● **PROBLEM STATEMENT**: Output all the data exactly as it appears below.

•••

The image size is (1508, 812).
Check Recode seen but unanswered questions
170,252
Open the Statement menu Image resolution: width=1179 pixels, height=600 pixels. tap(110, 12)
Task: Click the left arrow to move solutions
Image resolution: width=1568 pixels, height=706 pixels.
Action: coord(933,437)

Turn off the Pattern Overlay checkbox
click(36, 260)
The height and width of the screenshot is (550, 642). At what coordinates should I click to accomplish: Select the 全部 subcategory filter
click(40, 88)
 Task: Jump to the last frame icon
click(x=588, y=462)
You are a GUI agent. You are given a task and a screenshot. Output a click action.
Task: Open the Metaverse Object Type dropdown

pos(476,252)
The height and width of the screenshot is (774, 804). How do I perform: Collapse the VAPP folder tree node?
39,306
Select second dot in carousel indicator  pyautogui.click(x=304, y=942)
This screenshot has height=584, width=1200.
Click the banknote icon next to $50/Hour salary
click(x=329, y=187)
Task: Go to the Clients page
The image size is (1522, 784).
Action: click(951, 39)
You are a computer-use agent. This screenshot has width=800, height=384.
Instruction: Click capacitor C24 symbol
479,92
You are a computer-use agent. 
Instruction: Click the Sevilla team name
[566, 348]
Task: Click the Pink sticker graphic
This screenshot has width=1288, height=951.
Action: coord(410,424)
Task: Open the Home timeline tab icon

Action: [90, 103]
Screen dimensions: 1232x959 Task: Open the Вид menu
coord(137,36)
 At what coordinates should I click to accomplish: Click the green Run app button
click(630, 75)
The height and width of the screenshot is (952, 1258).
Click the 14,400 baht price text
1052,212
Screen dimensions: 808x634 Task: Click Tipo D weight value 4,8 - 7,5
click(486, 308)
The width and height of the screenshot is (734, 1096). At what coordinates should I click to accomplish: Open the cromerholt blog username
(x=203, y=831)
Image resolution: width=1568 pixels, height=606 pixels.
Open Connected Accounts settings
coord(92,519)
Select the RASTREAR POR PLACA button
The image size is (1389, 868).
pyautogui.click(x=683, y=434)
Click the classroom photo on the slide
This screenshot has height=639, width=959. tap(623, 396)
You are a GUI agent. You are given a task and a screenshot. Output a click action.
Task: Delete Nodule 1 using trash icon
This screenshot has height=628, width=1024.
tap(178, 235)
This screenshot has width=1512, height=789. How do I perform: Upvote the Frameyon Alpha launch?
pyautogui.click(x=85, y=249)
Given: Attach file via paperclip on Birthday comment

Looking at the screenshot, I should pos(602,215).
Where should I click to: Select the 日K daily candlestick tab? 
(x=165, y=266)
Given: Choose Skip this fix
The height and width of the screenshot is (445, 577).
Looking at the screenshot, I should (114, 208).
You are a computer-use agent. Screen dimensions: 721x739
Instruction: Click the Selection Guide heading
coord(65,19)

•••

● **YOUR RESPONSE**:
The image size is (1508, 812).
Check Recode seen but unanswered questions
170,252
Open the Statement menu Image resolution: width=1179 pixels, height=600 pixels. tap(110, 12)
Task: Click the left arrow to move solutions
Image resolution: width=1568 pixels, height=706 pixels.
Action: coord(933,437)

Turn off the Pattern Overlay checkbox
click(36, 260)
The height and width of the screenshot is (550, 642). At what coordinates should I click to accomplish: Select the 全部 subcategory filter
click(40, 88)
 Task: Jump to the last frame icon
click(x=588, y=462)
You are a GUI agent. You are given a task and a screenshot. Output a click action.
Task: Open the Metaverse Object Type dropdown

pos(476,252)
The height and width of the screenshot is (774, 804). How do I perform: Collapse the VAPP folder tree node?
39,306
Select second dot in carousel indicator  pyautogui.click(x=304, y=942)
This screenshot has height=584, width=1200.
Click the banknote icon next to $50/Hour salary
click(x=329, y=187)
Task: Go to the Clients page
The image size is (1522, 784).
Action: click(951, 39)
You are a computer-use agent. This screenshot has width=800, height=384.
Instruction: Click capacitor C24 symbol
479,92
You are a computer-use agent. 
Instruction: Click the Sevilla team name
[566, 348]
Task: Click the Pink sticker graphic
This screenshot has width=1288, height=951.
Action: coord(410,424)
Task: Open the Home timeline tab icon

Action: [90, 103]
Screen dimensions: 1232x959 Task: Open the Вид menu
coord(137,36)
 At what coordinates should I click to accomplish: Click the green Run app button
click(630, 75)
The height and width of the screenshot is (952, 1258).
Click the 14,400 baht price text
1052,212
Screen dimensions: 808x634 Task: Click Tipo D weight value 4,8 - 7,5
click(486, 308)
The width and height of the screenshot is (734, 1096). At what coordinates should I click to accomplish: Open the cromerholt blog username
(x=203, y=831)
Image resolution: width=1568 pixels, height=606 pixels.
Open Connected Accounts settings
coord(92,519)
Select the RASTREAR POR PLACA button
The image size is (1389, 868).
pyautogui.click(x=683, y=434)
Click the classroom photo on the slide
This screenshot has height=639, width=959. tap(623, 396)
You are a GUI agent. You are given a task and a screenshot. Output a click action.
Task: Delete Nodule 1 using trash icon
This screenshot has height=628, width=1024.
tap(178, 235)
This screenshot has width=1512, height=789. How do I perform: Upvote the Frameyon Alpha launch?
pyautogui.click(x=85, y=249)
Given: Attach file via paperclip on Birthday comment

Looking at the screenshot, I should pos(602,215).
Where should I click to: Select the 日K daily candlestick tab? 
(x=165, y=266)
Given: Choose Skip this fix
The height and width of the screenshot is (445, 577).
Looking at the screenshot, I should (114, 208).
You are a computer-use agent. Screen dimensions: 721x739
Instruction: Click the Selection Guide heading
coord(65,19)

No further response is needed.